Les paramètres selon lesquels les fibres médicales libèrent un agent enfermé ont d'abord été étudiés avec des substances modèles fluorescentes et finalement avec différents médicaments. "Les petites molécules, comme l'analgésique ibuprofène, se déplacent progressivement à travers la structure de la gaine extérieure", explique Edith Perret. Les molécules plus grosses sont en revanche libérées aux extrémités des fibres.
Un contrôle précis et une efficacité à long terme
"Grâce à une multitude de paramètres différents, les propriétés des fibres médicales peuvent être contrôlées avec précision", explique la chercheuse de l'Empa. Après des analyses approfondies par spectroscopie de fluorescence, technologie des rayons X et microscopie électronique, les chercheurs ont par exemple pu démontrer l'influence de l'épaisseur de la gaine ou de la structure cristalline du matériau de la gaine sur le taux de libération des médicaments à partir des fibres à cœur liquide.
Le procédé de fabrication peut en outre être adapté en fonction du principe actif : Les principes actifs qui ne sont pas sensibles aux températures élevées lors du filage par fusion peuvent être intégrés directement dans le noyau des fibres au cours d'un processus continu. Pour les médicaments sensibles à la température, l'équipe a en revanche pu optimiser le procédé de manière à ce qu'un espaceur remplisse d'abord le noyau liquide, espaceur qui sera remplacé par le principe actif sensible après le filage par fusion.

## Section des données
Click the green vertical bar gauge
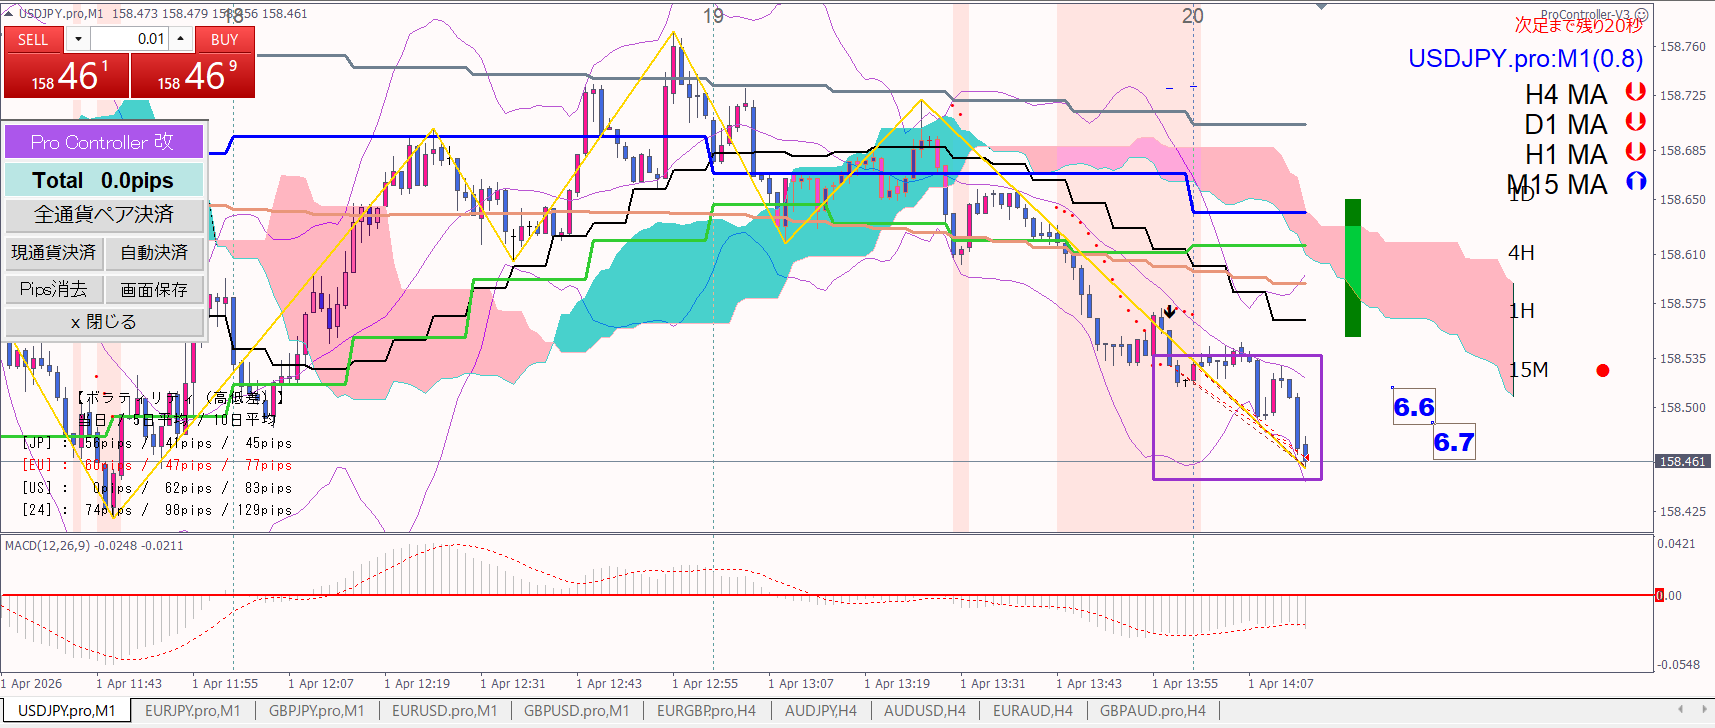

## Consignes
1. Indiquez si chacun des énoncés suivants concorde avec l'extrait sur les fibres médicales, en répondant par oui ou par non et en citant textuellement les mots qui tranchent : (a) les molécules plus grosses sont libérées aux extrémités des fibres ; (b) les principes actifs sensibles à la température sont intégrés directement dans le noyau pendant le filage par fusion ; (c) la microscopie électronique figure parmi les méthodes d'analyse employées.
2. Recopiez le passage de l'extrait sur les fibres médicales qui débute aux mots « Les paramètres selon » et se termine après « extrémités des fibres. ».
Le matériel ne sert pas ici.

## Réponses par tâche
1.
(a) Oui : « Les molécules plus grosses sont en revanche libérées aux extrémités des fibres. »
(b) Non : « Pour les médicaments sensibles à la température, l'équipe a en revanche pu optimiser le procédé de manière à ce qu'un espaceur remplisse d'abord le noyau liquide, espaceur qui sera remplacé par le principe actif sensible après le filage par fusion. »
(c) Oui : « Après des analyses approfondies par spectroscopie de fluorescence, technologie des rayons X et microscopie électronique »

2.
Les paramètres selon lesquels les fibres médicales libèrent un agent enfermé ont d'abord été étudiés avec des substances modèles fluorescentes et finalement avec différents médicaments. "Les petites molécules, comme l'analgésique ibuprofène, se déplacent progressivement à travers la structure de la gaine extérieure", explique Edith Perret. Les molécules plus grosses sont en revanche libérées aux extrémités des fibres.